→ EXERCISE DATA
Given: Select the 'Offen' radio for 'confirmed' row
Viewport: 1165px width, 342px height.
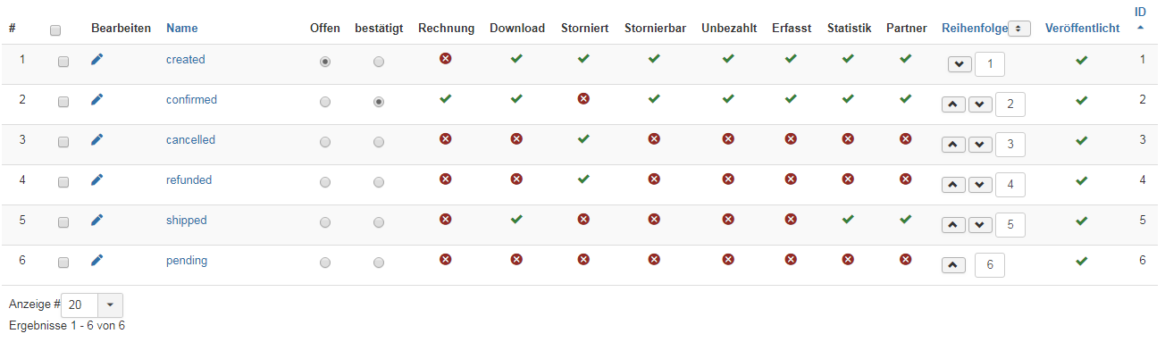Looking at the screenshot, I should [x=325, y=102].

==

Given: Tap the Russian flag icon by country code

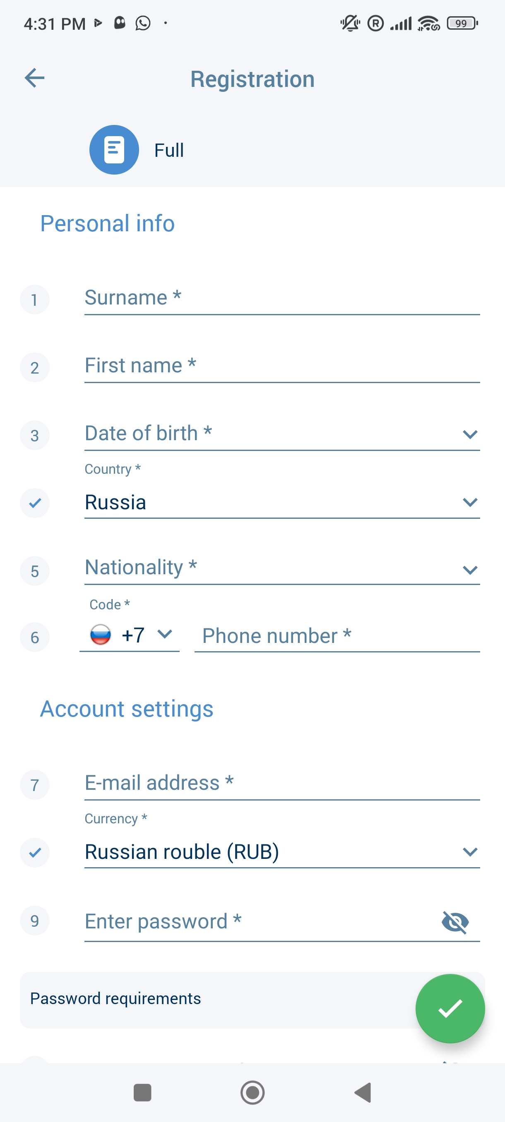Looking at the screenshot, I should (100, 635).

...

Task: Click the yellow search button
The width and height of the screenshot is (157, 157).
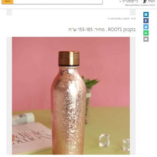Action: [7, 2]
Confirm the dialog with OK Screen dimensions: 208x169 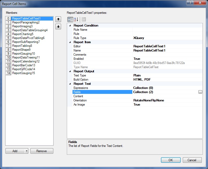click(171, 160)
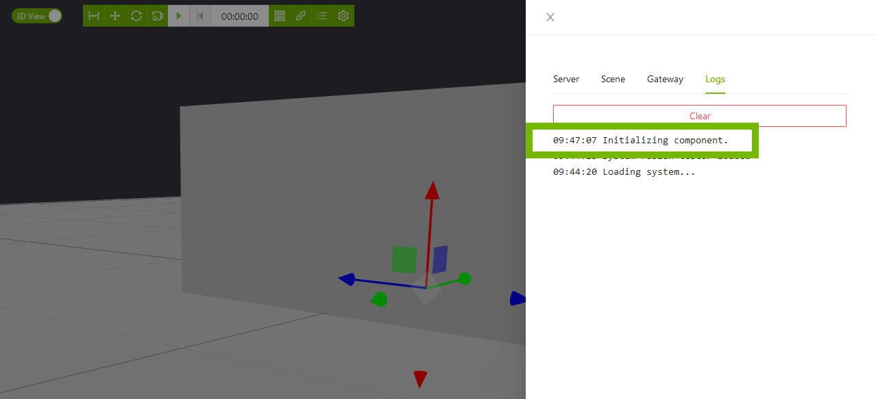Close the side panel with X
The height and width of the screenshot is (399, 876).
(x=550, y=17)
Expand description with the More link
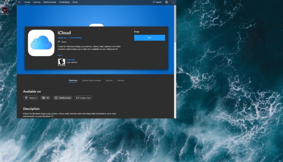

→ YOUR INSTRUCTIONS
Set down the data exactly as it appears, starting with the line containing "Given: Select the" and continuing through the line containing "Looking at the screenshot, I should [x=325, y=102].", with both of those lines included. Leave the pictures out of the answer.

→ THE OUTPUT
Given: Select the 'Offen' radio for 'confirmed' row
Viewport: 1165px width, 342px height.
Looking at the screenshot, I should [x=325, y=102].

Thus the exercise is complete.